◆ Task description:
Copy the following lines word for word, leaving out the pictures.

::: Supplied records

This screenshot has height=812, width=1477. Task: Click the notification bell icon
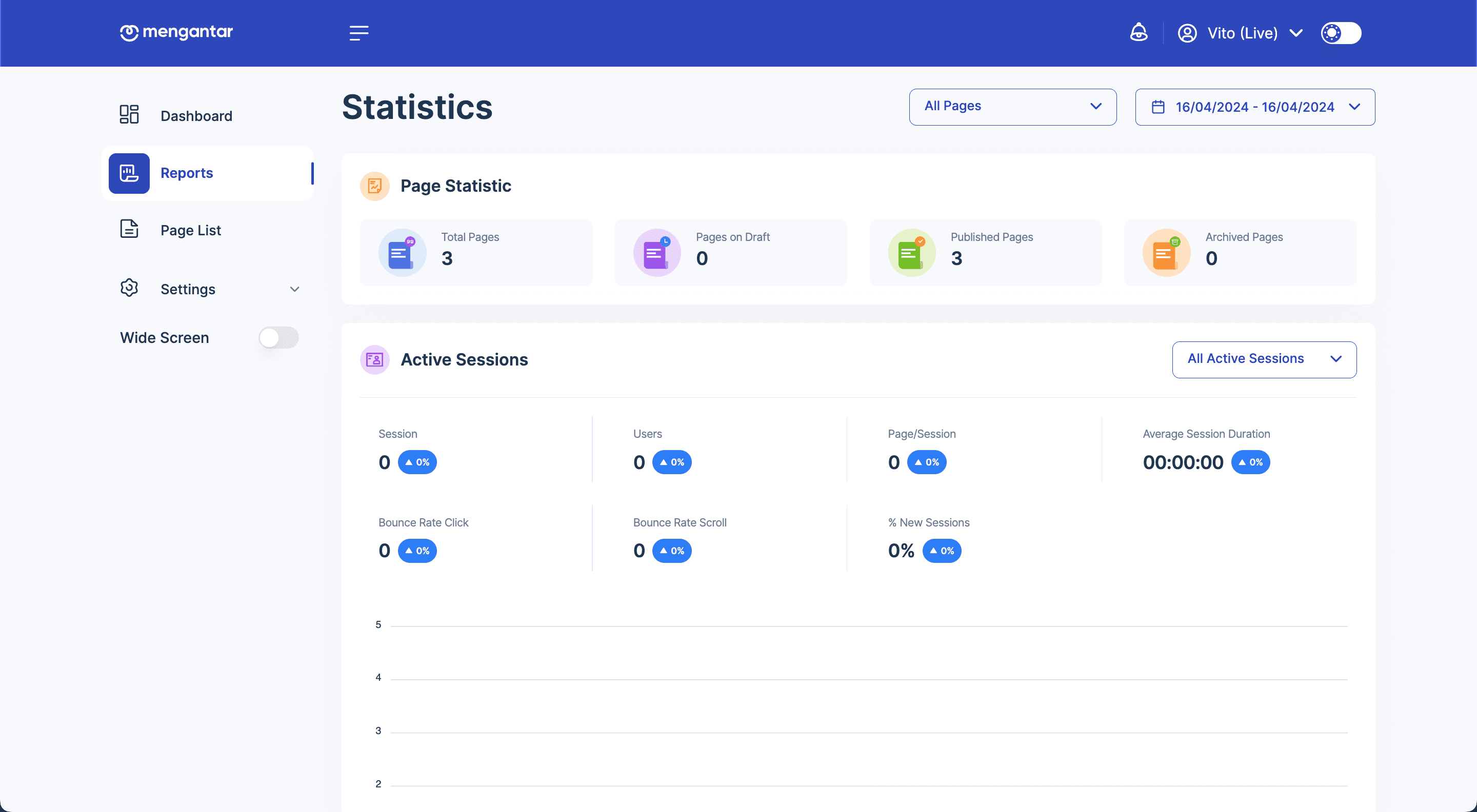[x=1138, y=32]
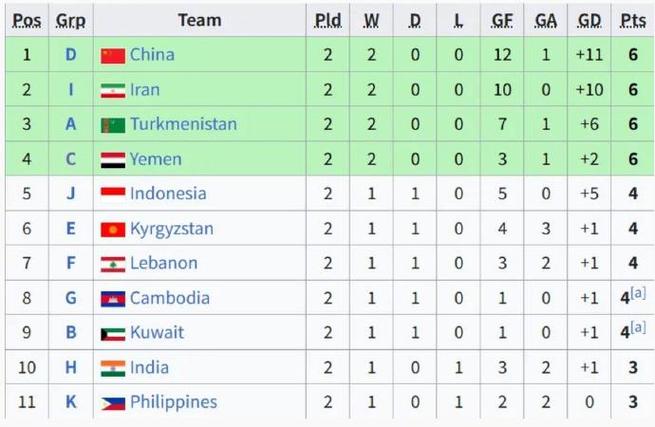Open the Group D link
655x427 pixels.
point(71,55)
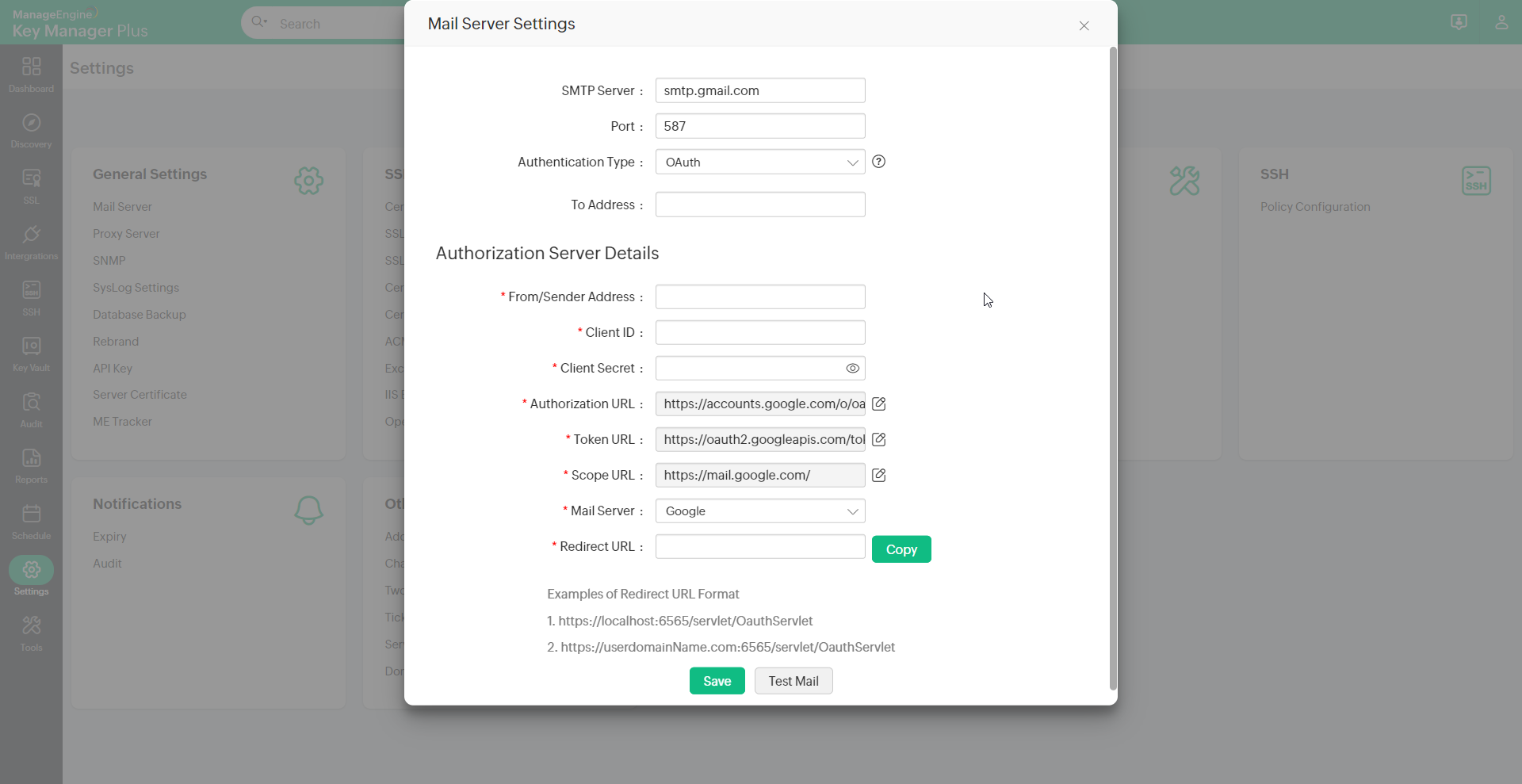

::::::

◆ Correct result:
This screenshot has height=812, width=1477. Task: Click the notification bell icon
[x=1138, y=32]
Open the Group D link
655x427 pixels.
point(71,55)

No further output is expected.